++++ SOURCE TEXT ++++
Hardly ... you're conflating two issues: one is what is the burden to
mainline, which the patch series is about, although only patch 1 (and
possibly patch 5) is truly critical to that, the rest are assorted code
moves.
> You are talking about moving ~5000 lines of legacy code back into
> arch/x86/, for a total of *four* Voyager/Linux systems, which are
> using _ancient_ 486/P5 era CPUs.
That's factually incorrect on both counts. But the real point is that
kernel development isn't a popularity contest, it's about the technical
merits of the code ... something you've been conspicuously avoiding.
> Two of these systems are in your house, two are somewhere unknown:
> their owners certainly never sent bugreports against recent mainline
> kernels (Voyager didnt even _build_ for a couple of straight kernel
> releases), and i suspect those boxes are probably decommissioned
> already.
>
> A single core on my run-of-the-mill x86 laptop has more computing
> power than all Voyager/Linux systems on the planet, combined. And
> you now want to add back support to the mainline arch/x86 code,
> which we are trying hard to keep running on millions of x86 Linux
> systems?
Well, what can I say, if your laptop is the speed standard for
acceptable architectures, then I suppose you'll be removing all of the
embedded architectures as well?
In spite of your disdain for older processors, just remember that the
highest x86 processor with a military spec rating is the 486DX, and one
of the things the US department of defence likes about us is that we
still support it.
Actually, there are a lot of quiet projects using linux because we're
happy to support them on older hardware ... it's one of the things that
makes Linux different from, say, windows.
> You still have not given proper justification for doing that ...
The justification is that I'm prepared to maintain it.
> Sorry to be the one to say 'no', but the reasons you gave so far
> were not very convincing to me.
>
> Anyway, you seem to be willing to maintain this code it out of tree.
> If someone owns such an ancient Voyager box and wants to test a new
> kernel then your tree is a good starting point for doing that.
> There's really no pressing need to have this in mainline.
So the message you want to be giving out as a maintainer is that
everything should be developed upstream, except when it's x86?
++++ DATASET EXCERPT ++++
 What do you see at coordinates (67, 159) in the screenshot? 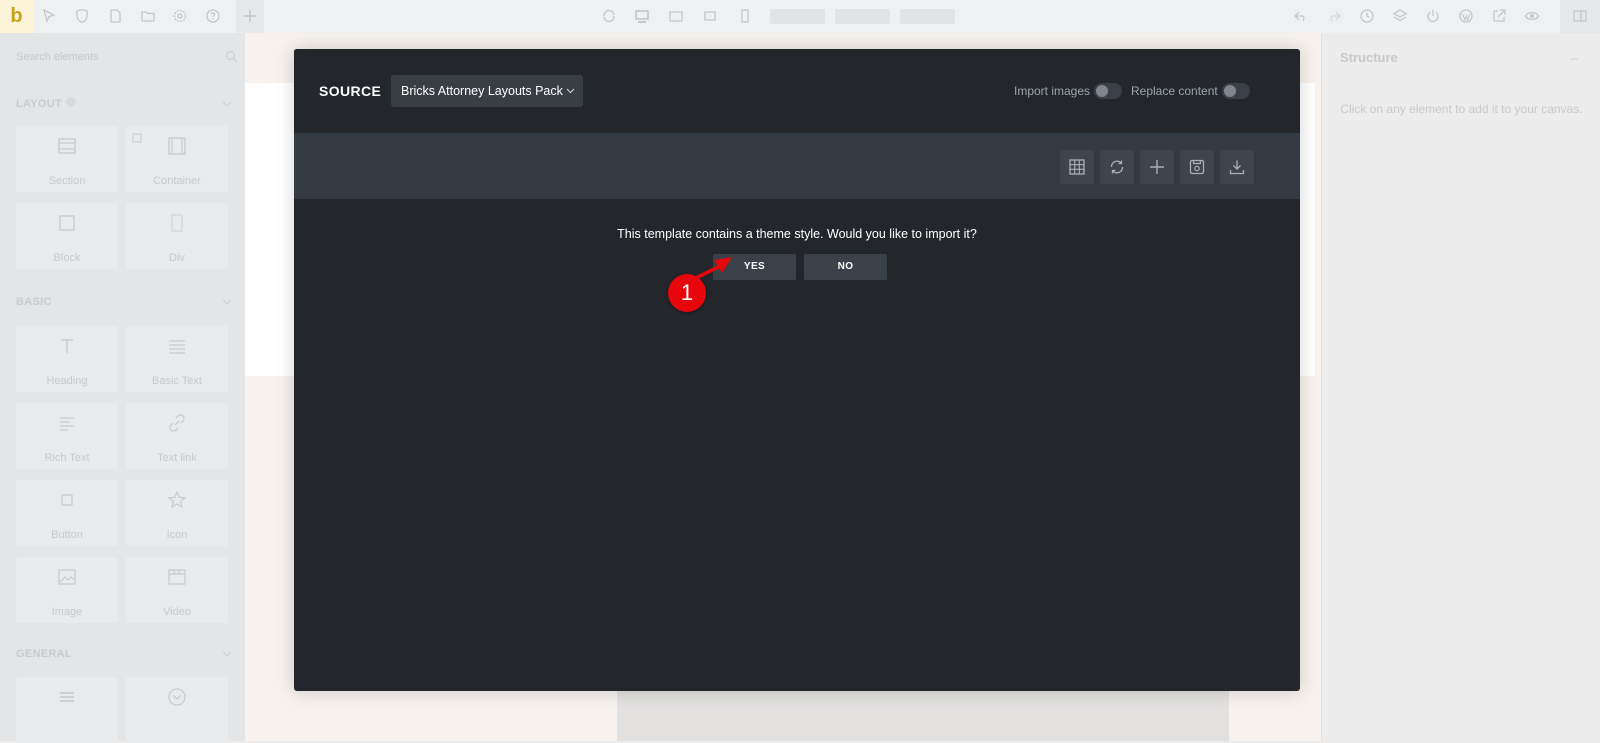
I see `element-section: Section` at bounding box center [67, 159].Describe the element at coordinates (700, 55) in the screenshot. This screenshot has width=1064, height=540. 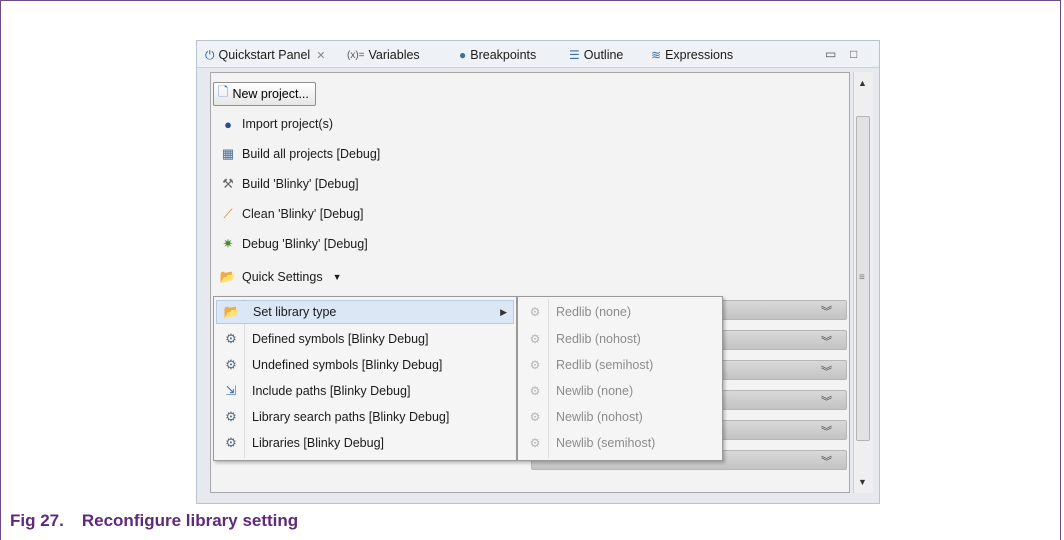
I see `tab-expressions-label: Expressions` at that location.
++++
**TO DO**
Translate this sentence from the email about Voyager support above into Spanish: "The justification is that I'm prepared to maintain it."

**TASK SOLUTION**
La justificación es que estoy dispuesto a mantenerlo.